May 4, June 4 and other whiplash
Now we’ve despatched the organisers of an illegal student-led demonstration, let’s celebrate May 4.
For those not familiar, the May 4th Movement began as a protest against the unfair Versailles Treaty and became a genuine social revolution.
Like the Occupy and 1989 democracy movements, the students of 1919 took to the streets in defiance of an official ban. As with the later protests, it failed in its immediate aims but the spirit and ideology lived on.
That’s why Xi and his local surrogates have been in a panic since Occupy ended.
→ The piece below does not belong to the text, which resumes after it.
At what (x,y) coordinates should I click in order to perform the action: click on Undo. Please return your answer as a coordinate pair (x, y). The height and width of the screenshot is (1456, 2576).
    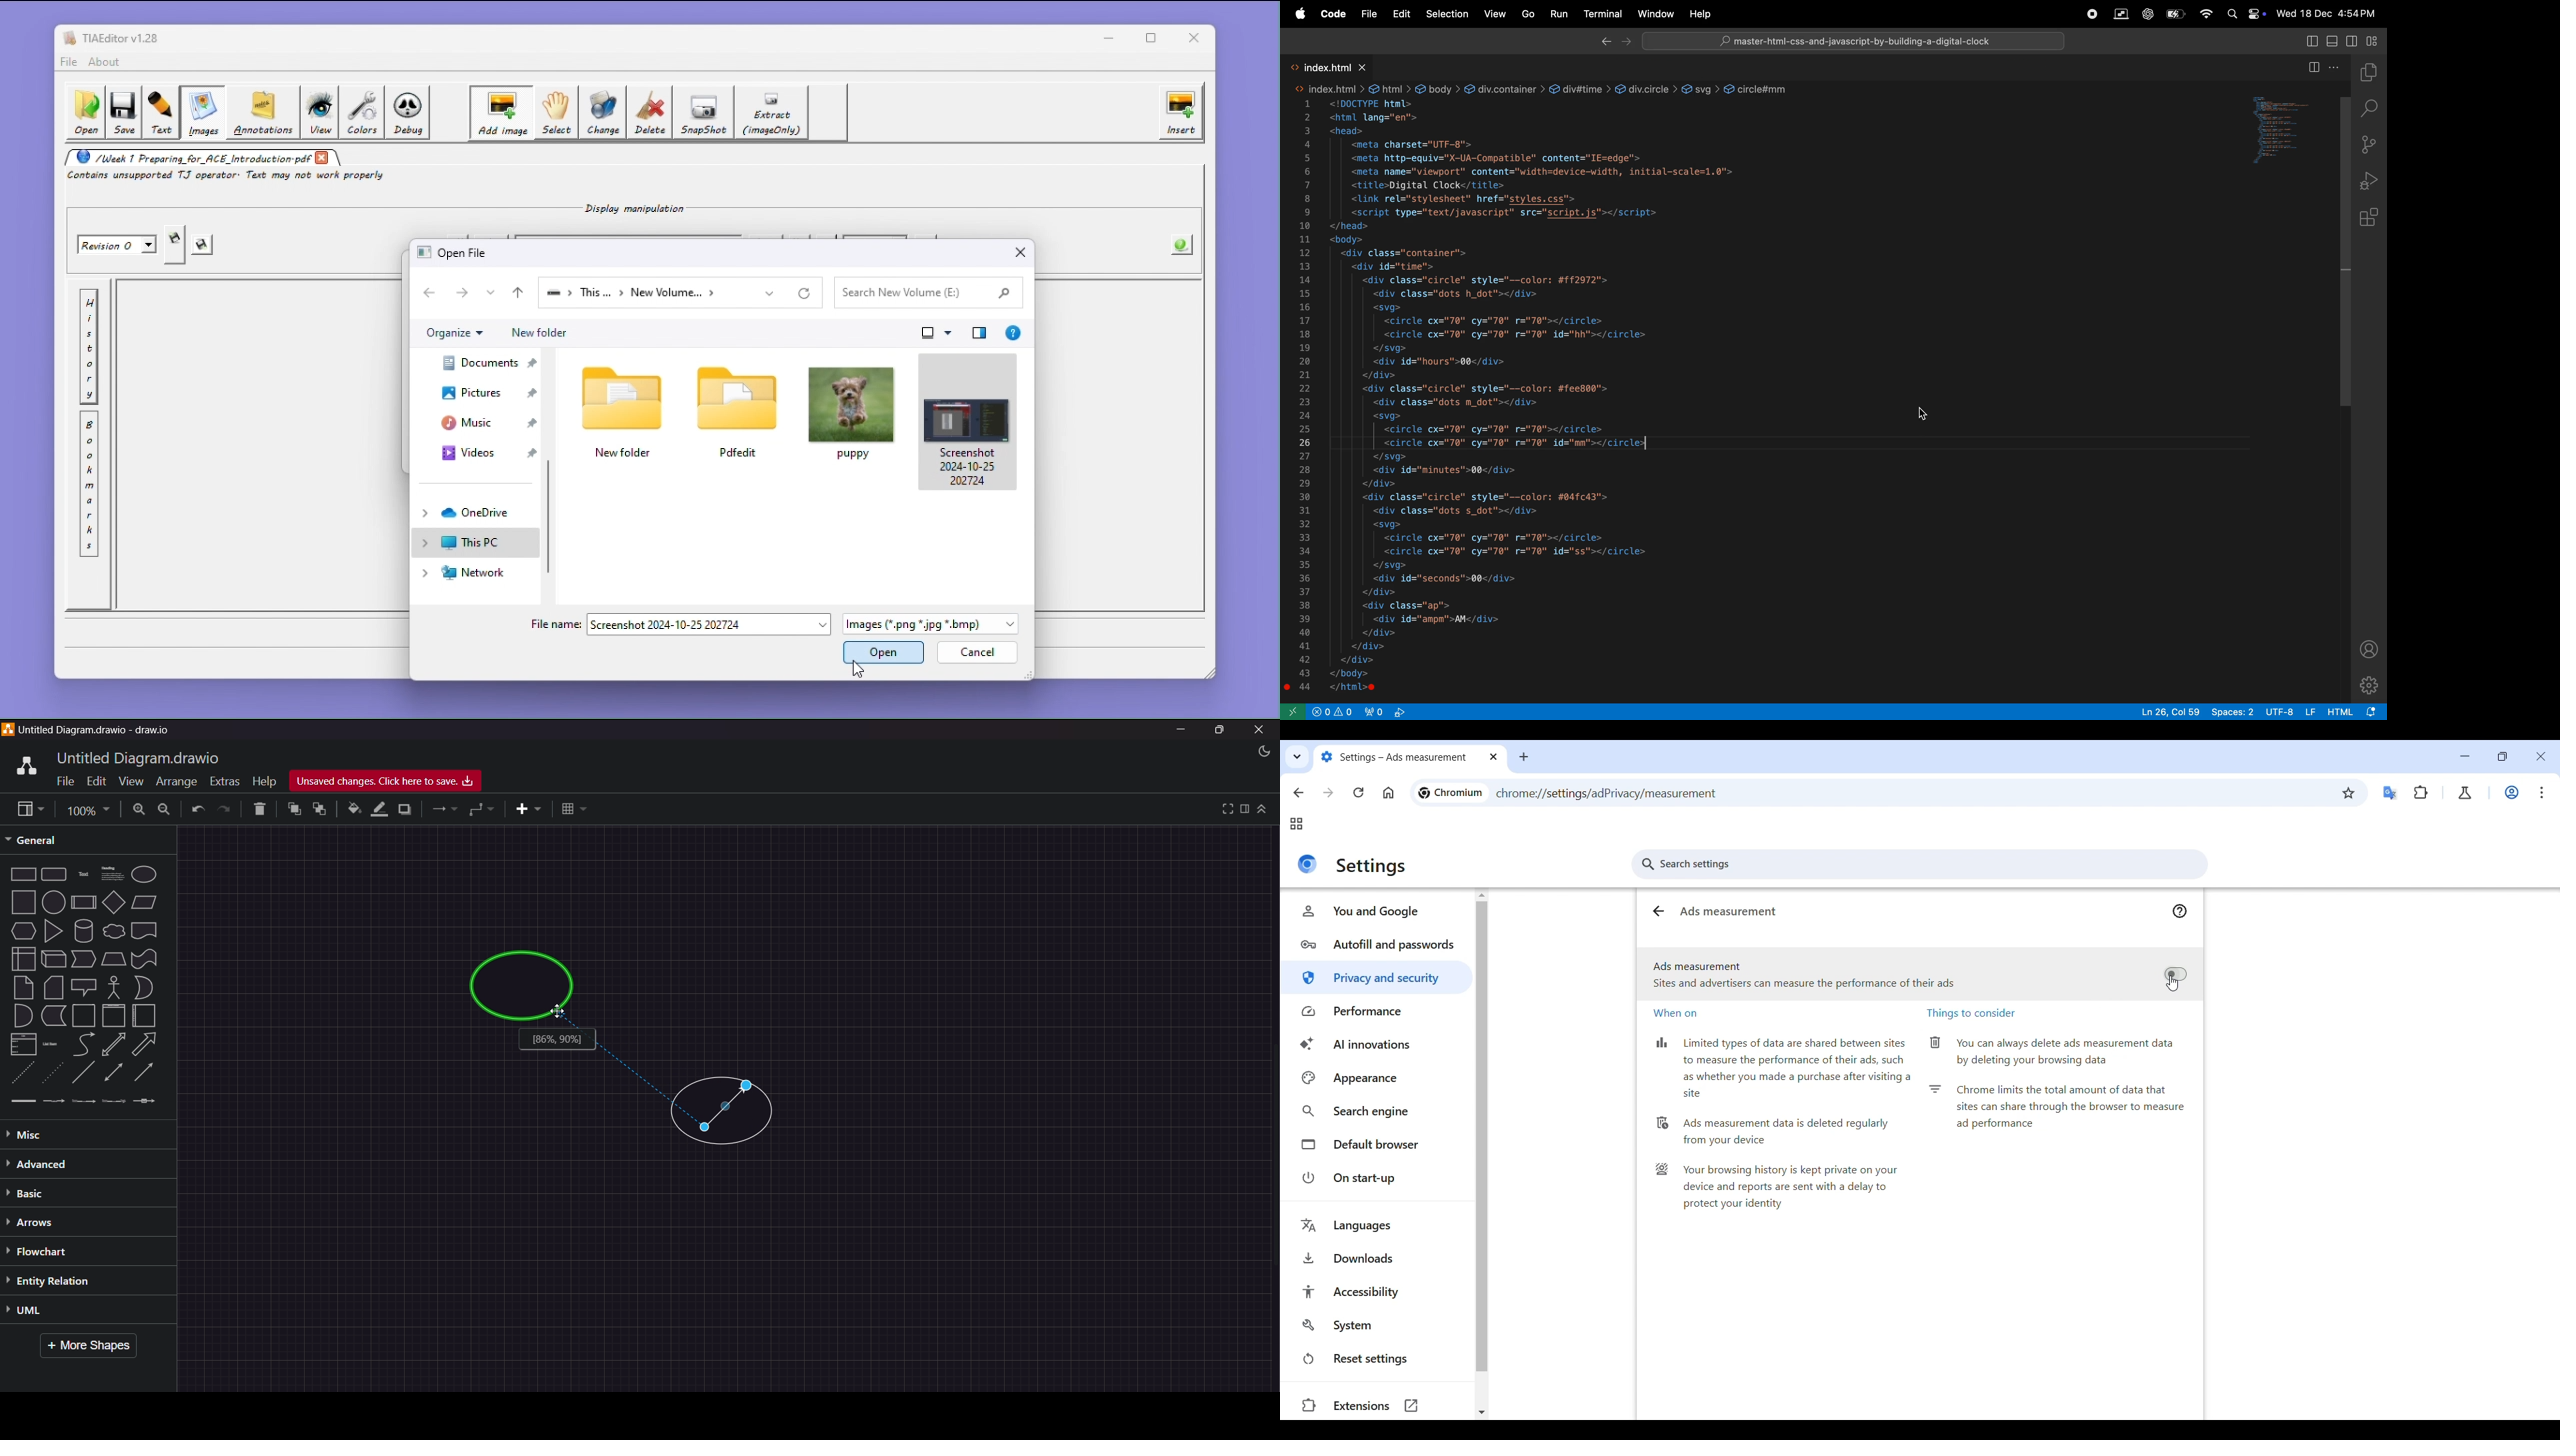
    Looking at the image, I should click on (197, 810).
They may have won the political reform battle, but they can never win a war against the ideas of freedom, rule of law and democratic accountability.
May 4 is now fully absorbed into the official CCP narrative; its appeals to democracy and personal liberty have been obliterated in favour of the usual folderol about feudalism and patriotism.
Tellingly, Xi this year chose to celebrate the event on April 30, his dread over the looming 1919 and 1989 anniversaries apparently overcoming the need for historical precision.
No doubt Hong Kong will stage its own May 4 memorials, untroubled by the irony of the jailing of young Occupy leaders such as Joshua Wong and Nathan Law.
But it serves as a reminder of the mental gymnastics, second nature to our mainland cousins, that Hong Kong people are acquiring.
It goes well beyond understanding which young patriots to honour and which to excoriate, important as that is.
It means we know to rejoice when foreigners call us the “world’s freest economy” while simultaneously scolding the interference of foreigners who express disagreeable views.
We refrain from mentioning the foreign passports, real estate and foreign-educated children of officials inveighing against “external forces” and “foreign collusion.”
We can be relied upon not to speak of cross-border abductions and to pretend to grasp the logic that only an extradition agreement with the mainland will deliver justice for a local girl murdered in Taiwan.
Unprompted we are capable of pointing out that the jailing of government opponents, the prosecutions of elected legislators and the expulsion of a foreign journalist are merely the routine workings of our legal system that illustrate the success of One Country Two Systems.
Hong Kongers can see that while the Chinese state can take full control of the city “at the stroke of midnight,” 22 years is not nearly long enough to ensure “gradual and orderly progress” of our local political system.
Officials may hector us not to challenge the party’s “bottom line,” but every October 1 insist we celebrate its violent overthrow of the Chinese state.
We are ever-vigilant against separatist forces, yet overlook that time when Mao himself declared independence.
With this kind of daily whiplash, it is no wonder our increasingly unhappy population is heading for the exits.